## [TEXT PROVIDED]
In addition to applying secure execution mode firmware for computing platforms with processor or CPUs, the teaching and principles disclosed herein may be applied to Other Processing Units (collectively termed XPUs) including one or more of Graphic Processor Units (GPUs) or General Purpose GPUs (GP-GPUs), Tensor Processing Unit (TPU) Data Processor Units (DPUs), Infrastructure Processing Units (IPUs), Artificial Intelligence (AI) processors or AI inference units and/or other accelerators, FPGAs and/or other programmable logic (used for compute purposes), etc. While some of the diagrams herein show the use of processors, this is merely exemplary and non-limiting. Generally, any type of XPU may be used in place of a CPU or processor in the illustrated embodiments. Moreover, as used in the following claims, the term “processor” is used to generically cover various forms of processors including CPUs and different forms of XPUs.
Although some embodiments have been described in reference to particular implementations, other implementations are possible according to some embodiments. Additionally, the arrangement and/or order of elements or other features illustrated in the drawings and/or described herein need not be arranged in the particular way illustrated and described. Many other arrangements are possible according to some embodiments.
In each system shown in a figure, the elements in some cases may each have a same reference number or a different reference number to suggest that the elements represented could be different and/or similar. However, an element may be flexible enough to have different implementations and work with some or all of the systems shown or described herein. The various elements shown in the figures may be the same or different. Which one is referred to as a first element and which is called a second element is arbitrary.
In the description and claims, the terms “coupled” and “connected,” along with their derivatives, may be used. It should be understood that these terms are not intended as synonyms for each other. Rather, in particular embodiments, “connected” may be used to indicate that two or more elements are in direct physical or electrical contact with each other. “Coupled” may mean that two or more elements are in direct physical or electrical contact. However, “coupled” may also mean that two or more elements are not in direct contact with each other, but yet still co-operate or interact with each other. Additionally, “communicatively coupled” means that two or more elements that may or may not be in direct contact with each other, are enabled to communicate with each other. For example, if component A is connected to component B, which in turn is connected to component C, component A may be communicatively coupled to component C using component B as an intermediary component.

## [SUPPLIED RECORDS]
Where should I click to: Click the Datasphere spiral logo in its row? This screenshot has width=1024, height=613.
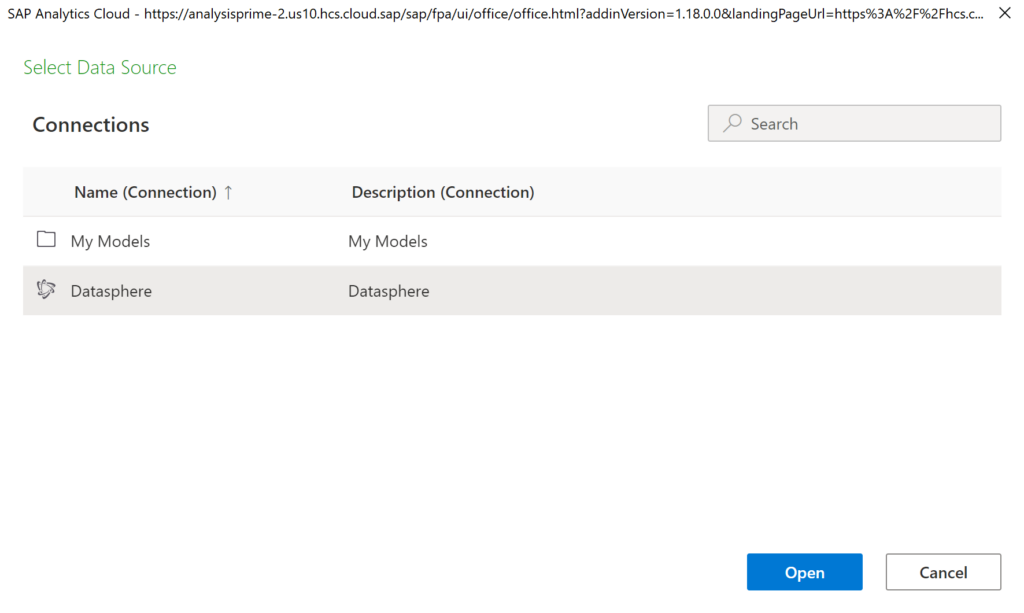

...

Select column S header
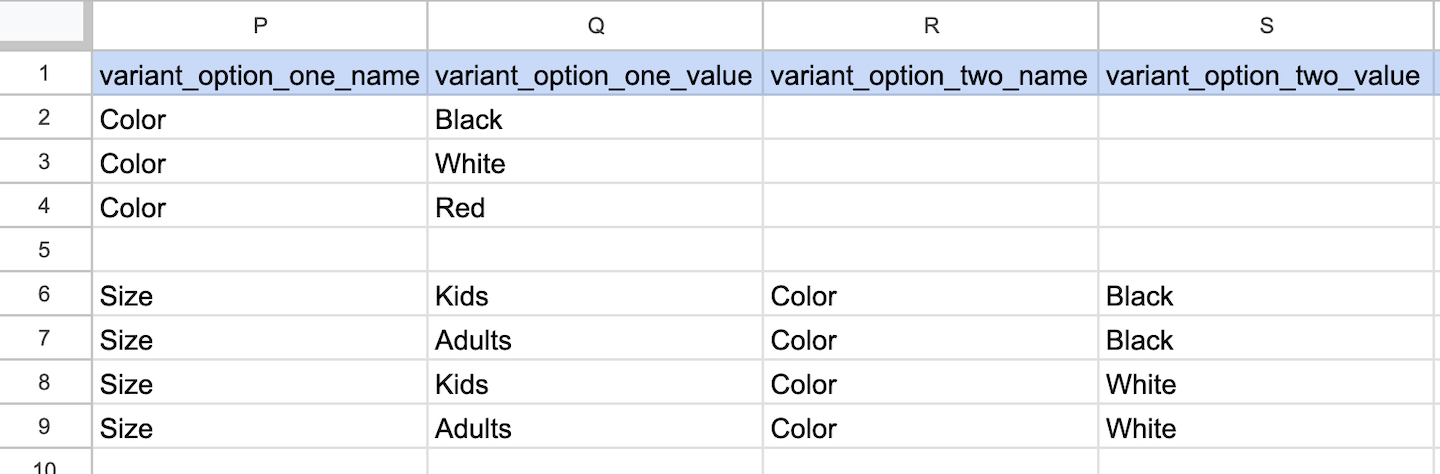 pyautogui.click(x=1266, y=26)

## [CHALLENGES]
1. In the text provided, what does the term "connected" indicate about two or more elements?
2. Repeat everything from "Although some embodiments" down to "arrangements are possible according to some embodiments." in the text provided, but swap "drawings" for "figures".
The material that comes after the text is separate from it.

## [PROBLEM SOLUTIONS]
1. It indicates that the elements are in direct physical or electrical contact with each other.

2.
Although some embodiments have been described in reference to particular implementations, other implementations are possible according to some embodiments. Additionally, the arrangement and/or order of elements or other features illustrated in the figures and/or described herein need not be arranged in the particular way illustrated and described. Many other arrangements are possible according to some embodiments.